Document excerpt >>
________________
This allows you to easily add meta data like bibliography fields to the files. If you use the normal PDF Annotation feature, the marked text and your own added text is added automatically to the card as a field inside an @@Annotation record. This will use the block quote and cite source syntax from the MultiMarkdown specification.
You can add hashtags to all each annotation and use the tag tree growing and all the other powerful methods above.
*** Multiple Pages for Card
Each card has multiple pages. Currently I think about: Foreground, Background, References and Annotations.
The use case for a foreground and background page can be easily seen in Wikipedia where you have the knowledge page and the discussion page for each topic. Or in IMDB where the main page contains an overview (with a selection of the cast members) and the background page can contain the full very long data list.
It makes sense to add another References page for footnotes (becoming endnotes) and pdf based cards become the annotation page.
In Markdown its easy. We have the horizontal ruler syntax already (three dashes). A page break will be specified by three tilde characters followed by the page name like
~ ~ ~
This is main page
~ ~ ~ Discussion
Lets talk about it
~ ~ ~ References
[^bible]: Isaiah 66:11 That ye may suck and be satisfied with the breasts of her consolations
I think this is enough for the first presentation pitch.
Posted by Alexander Deliyannis
Sep 11, 2019 at 05:40 PM
Quick reaction: I’m very impressed. There’s much in there that I miss in existing software (or find it scattered in different programmes but never all at once).
More detailed feedback will follow.
Lothar Scholz wrote:
>I think this is enough for the first presentation pitch.
Posted by Franz Grieser
Sep 11, 2019 at 07:28 PM
Sounds interesting. And you have a track record of creating and maintaining a stable app :-)
I will surely dig deeper and comment on some points.
First question(s): You talk about a database. Will the data be stored in a proprietary file format? What about the PDF files and HTML data that can be added? Where will they be stored? And what about images, audio, video, equations…?
Posted by Lothar Scholz
Sep 11, 2019 at 09:12 PM
> Sounds interesting. And you have a track record of creating and
>maintaining a stable app :-)
No. I do not. But i think we all learned to buy software never on promised features and timelines but always on what is available right now.
Products come and go, single developer or big corporation. This is not a kickstarter project.
I don’t ask for your money in advance, i ask for your thoughts.
I’m an experienced programmer and do it since i’m 14 years old and now have hit my 50ths birthday a few months ago.
So i think i’m at least more qualified then the guy from Polywick Storyserver.
Oh yeah, my german computer science master thesis was writing a search engine for usenet news. It was used by the once popular german search
engine called “Fireball” in the early days of the internet in 1998. And my interest for information processing never stopped afterwards.
>First question(s): You talk about a database. Will the data be stored in
>a proprietary file format? What about the PDF files and HTML data that
>can be added? Where will they be stored? And what about images, audio,
>video, equations…?
There is no “database”. I like the NoSQL “movement” because they have shown the world that SQL and relational databases are not the only way to do things.
________________
(Text and element-pointing records)

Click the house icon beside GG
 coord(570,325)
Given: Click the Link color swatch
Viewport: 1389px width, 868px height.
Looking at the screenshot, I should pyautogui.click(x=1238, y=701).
________________
Exercises to complete >>
1. Answer these about the forum thread above:
(a) Which pages does the proposal currently consider for each card?
(b) What marks a page break in the proposed Markdown syntax?
(c) Which search engine used the search engine for usenet news from the master thesis, and in what year?
2. Please copy word for word the part of the forum thread that opens with the words containing "This allows you" and closes with "the MultiMarkdown specification.".

Answers to the exercises >>
1.
(a) Foreground, Background, References and Annotations.
(b) Three tilde characters followed by the page name.
(c) "Fireball," in 1998.

2.
This allows you to easily add meta data like bibliography fields to the files. If you use the normal PDF Annotation feature, the marked text and your own added text is added automatically to the card as a field inside an @@Annotation record. This will use the block quote and cite source syntax from the MultiMarkdown specification.